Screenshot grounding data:
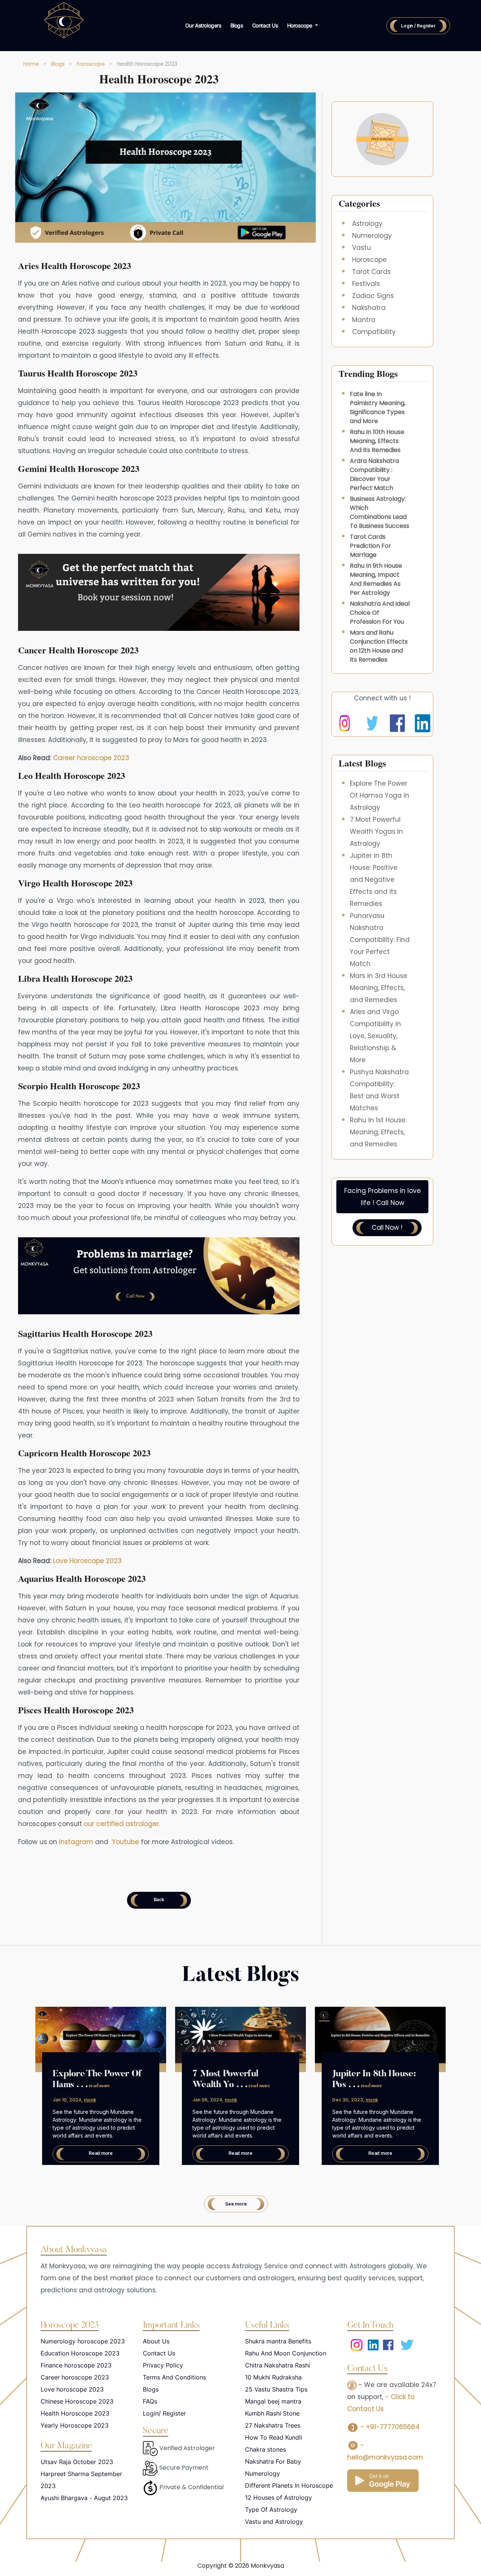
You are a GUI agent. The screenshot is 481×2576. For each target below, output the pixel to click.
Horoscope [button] (300, 25)
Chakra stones (265, 2449)
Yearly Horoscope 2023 (75, 2425)
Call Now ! (387, 1227)
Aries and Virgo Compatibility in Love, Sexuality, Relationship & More (375, 1035)
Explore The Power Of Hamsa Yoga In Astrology (379, 795)
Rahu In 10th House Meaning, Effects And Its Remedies (377, 441)
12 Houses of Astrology (278, 2497)
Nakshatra (369, 307)
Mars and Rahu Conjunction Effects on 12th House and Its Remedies (379, 646)
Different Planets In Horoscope (289, 2485)
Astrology (367, 223)
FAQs (150, 2401)
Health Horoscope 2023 (75, 2413)
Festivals (366, 283)
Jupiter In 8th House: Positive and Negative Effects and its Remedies (374, 879)
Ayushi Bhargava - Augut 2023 (84, 2498)
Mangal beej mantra (273, 2401)
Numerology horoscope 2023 (83, 2341)
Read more (101, 2153)
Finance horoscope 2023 (76, 2365)
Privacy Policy (163, 2365)
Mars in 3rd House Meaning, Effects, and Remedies (378, 987)
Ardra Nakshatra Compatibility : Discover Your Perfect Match (374, 474)
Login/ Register (164, 2413)
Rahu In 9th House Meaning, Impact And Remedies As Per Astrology (376, 579)
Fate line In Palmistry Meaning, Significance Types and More (377, 407)
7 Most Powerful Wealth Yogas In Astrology (376, 831)
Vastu (361, 247)
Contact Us (265, 25)
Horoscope (369, 259)
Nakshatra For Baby (273, 2461)
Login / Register (418, 26)
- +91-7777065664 (389, 2426)
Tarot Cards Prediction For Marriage (370, 545)
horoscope (91, 64)
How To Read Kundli (273, 2437)
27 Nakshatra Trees (272, 2425)
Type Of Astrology (271, 2509)
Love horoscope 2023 (72, 2389)
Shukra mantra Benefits (278, 2341)
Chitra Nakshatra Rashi (277, 2365)
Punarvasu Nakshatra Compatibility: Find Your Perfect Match (380, 939)
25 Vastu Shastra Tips (276, 2389)
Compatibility (374, 331)
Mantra (363, 319)
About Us (156, 2341)
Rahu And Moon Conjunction (285, 2353)
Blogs (236, 25)
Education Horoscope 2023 (80, 2353)
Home (31, 64)
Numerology (372, 235)
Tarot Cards (371, 271)
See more (236, 2204)
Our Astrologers (203, 25)
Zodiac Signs (373, 295)
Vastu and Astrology (274, 2521)
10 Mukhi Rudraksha (273, 2377)
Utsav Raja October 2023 (77, 2462)
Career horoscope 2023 (75, 2377)
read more (99, 2085)
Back (159, 1899)
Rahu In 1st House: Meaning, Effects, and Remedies (378, 1132)
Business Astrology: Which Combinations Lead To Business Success (379, 512)
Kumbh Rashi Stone (272, 2413)
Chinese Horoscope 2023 (77, 2401)
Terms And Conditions (174, 2377)
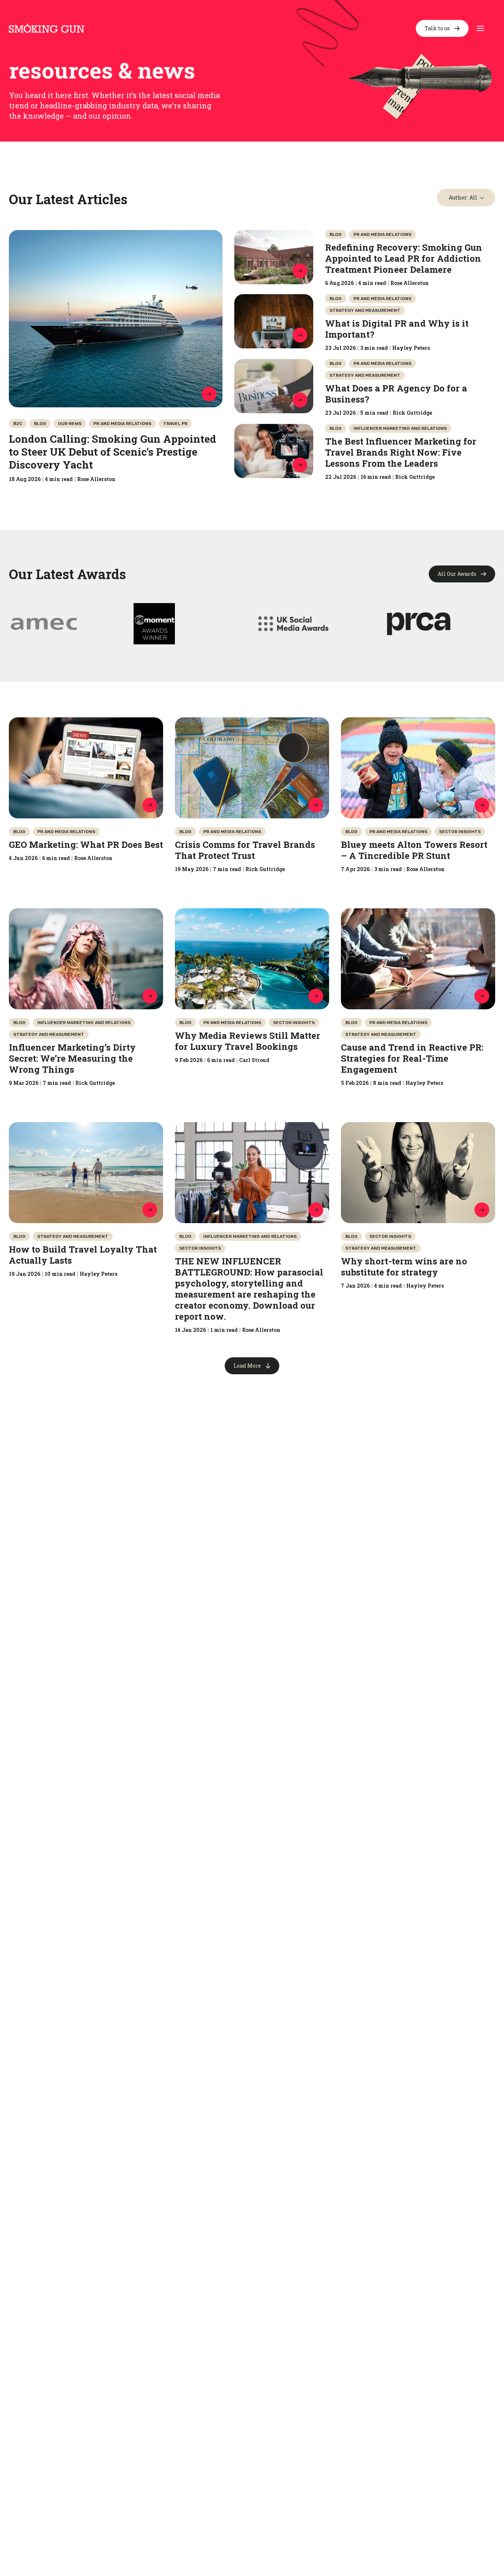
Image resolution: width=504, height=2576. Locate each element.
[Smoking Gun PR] (46, 28)
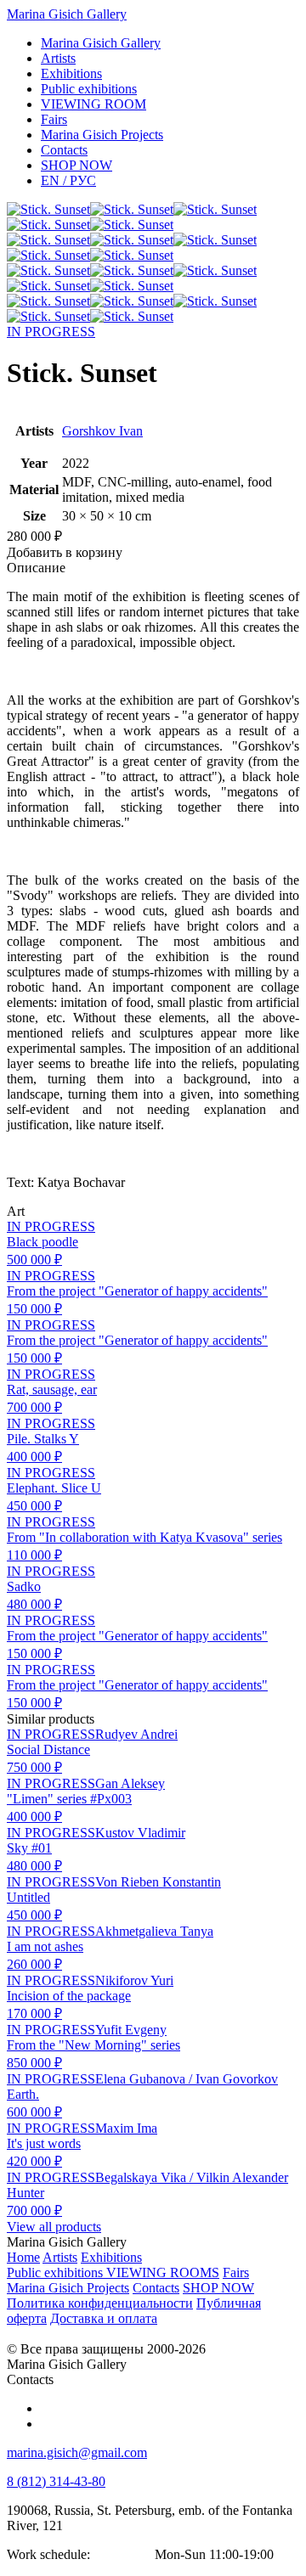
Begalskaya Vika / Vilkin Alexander (191, 2177)
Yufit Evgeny (131, 2029)
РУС (68, 180)
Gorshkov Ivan (102, 431)
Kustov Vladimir (140, 1832)
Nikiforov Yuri (134, 1980)
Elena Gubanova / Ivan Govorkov (186, 2079)
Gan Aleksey (130, 1783)
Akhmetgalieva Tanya (154, 1931)
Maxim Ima (126, 2128)
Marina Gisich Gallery (67, 14)
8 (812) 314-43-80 (56, 2481)
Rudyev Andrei (136, 1734)
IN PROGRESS (51, 331)
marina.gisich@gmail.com (77, 2452)
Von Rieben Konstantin (158, 1882)
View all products (54, 2226)
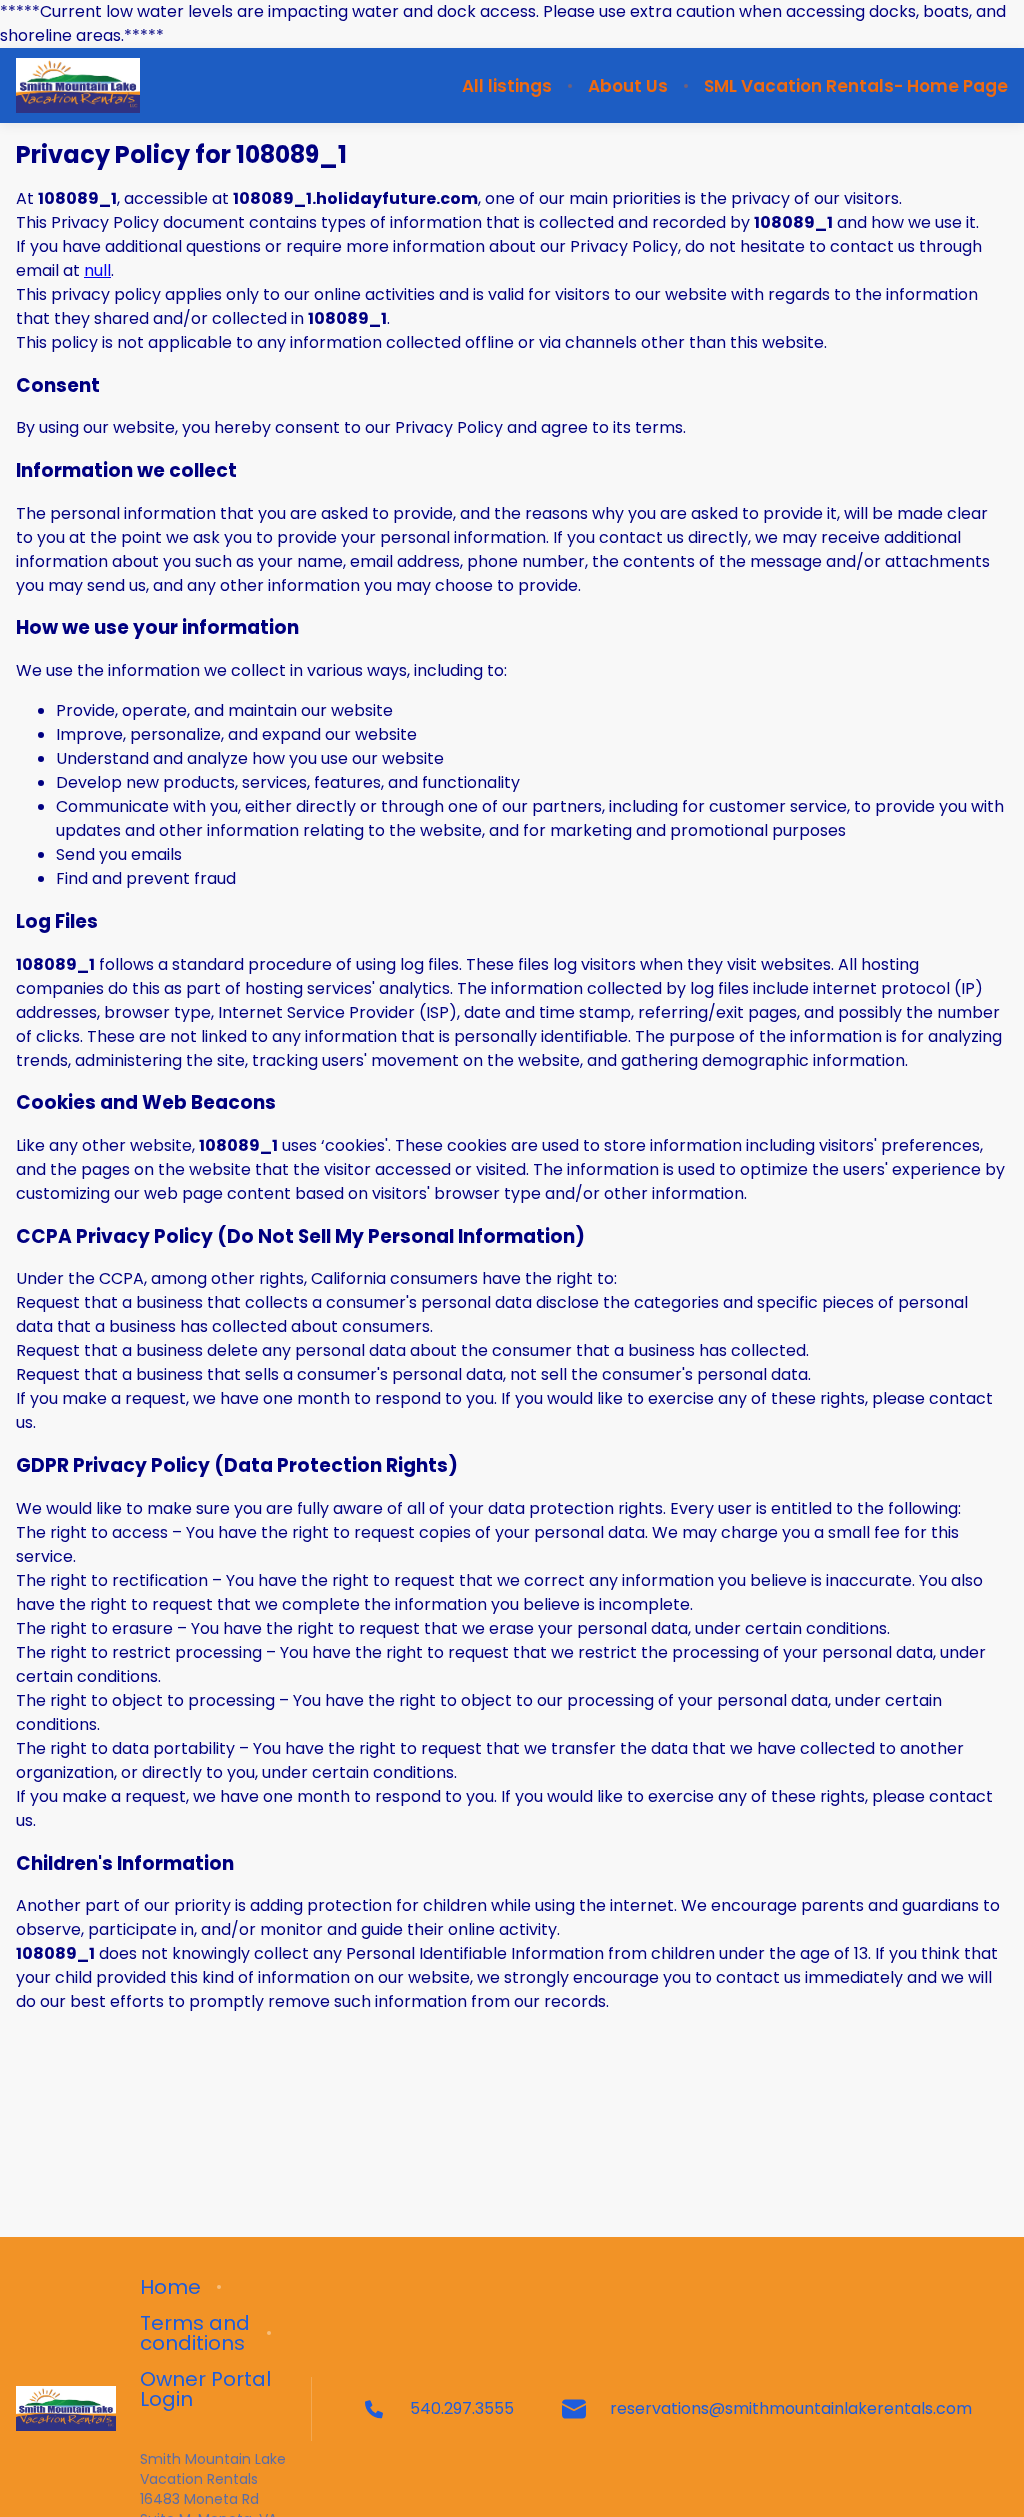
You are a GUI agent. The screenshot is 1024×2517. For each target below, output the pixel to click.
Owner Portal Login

WHAT TO DO: Using the entries above, give again exactly the lines from the line holding "Aries and Virgo" through the line holding "Our Astrologers (203, 25)". Include both end lines and nothing else.

TASK RESULT:
Aries and Virgo Compatibility in Love, Sexuality, Relationship & More (375, 1035)
Explore The Power Of Hamsa Yoga In Astrology (379, 795)
Rahu In 10th House Meaning, Effects And Its Remedies (377, 441)
12 Houses of Astrology (278, 2497)
Nakshatra (369, 307)
Mars and Rahu Conjunction Effects on 12th House and Its Remedies (379, 646)
Different Planets In Horoscope (289, 2485)
Astrology (367, 223)
FAQs (150, 2401)
Health Horoscope 2023 (75, 2413)
Festivals (366, 283)
Jupiter In 8th House: Positive and Negative Effects and its Remedies (374, 879)
Ayushi Bhargava - Augut 2023 (84, 2498)
Mangal beej mantra (273, 2401)
Numerology horoscope 2023 (83, 2341)
Read more (101, 2153)
Finance horoscope 2023 (76, 2365)
Privacy Policy (163, 2365)
Mars in 3rd House Meaning, Effects, and Remedies (378, 987)
Ardra Nakshatra Compatibility : Discover Your Perfect Match (374, 474)
Login/ Register (164, 2413)
Rahu In 9th House Meaning, Impact And Remedies As Per Astrology (376, 579)
Fate line In Palmistry Meaning, Significance Types and More (377, 407)
7 Most Powerful Wealth Yogas In Astrology (376, 831)
Vastu (361, 247)
Contact Us (265, 25)
Horoscope (369, 259)
Nakshatra For Baby (273, 2461)
Login / Register (418, 26)
- +91-7777065664 (389, 2426)
Tarot Cards Prediction For Marriage (370, 545)
horoscope (91, 64)
How To Read Kundli (273, 2437)
27 Nakshatra Trees (272, 2425)
Type Of Astrology (271, 2509)
Love horoscope 2023 (72, 2389)
Shukra mantra Benefits (278, 2341)
Chitra Nakshatra Rashi (277, 2365)
Punarvasu Nakshatra Compatibility: Find Your Perfect Match (380, 939)
25 Vastu Shastra Tips (276, 2389)
Compatibility (374, 331)
Mantra (363, 319)
About Us (156, 2341)
Rahu And Moon Conjunction (285, 2353)
Blogs (236, 25)
Education Horoscope 2023 (80, 2353)
Home (31, 64)
Numerology (372, 235)
Tarot Cards (371, 271)
See more (236, 2204)
Our Astrologers (203, 25)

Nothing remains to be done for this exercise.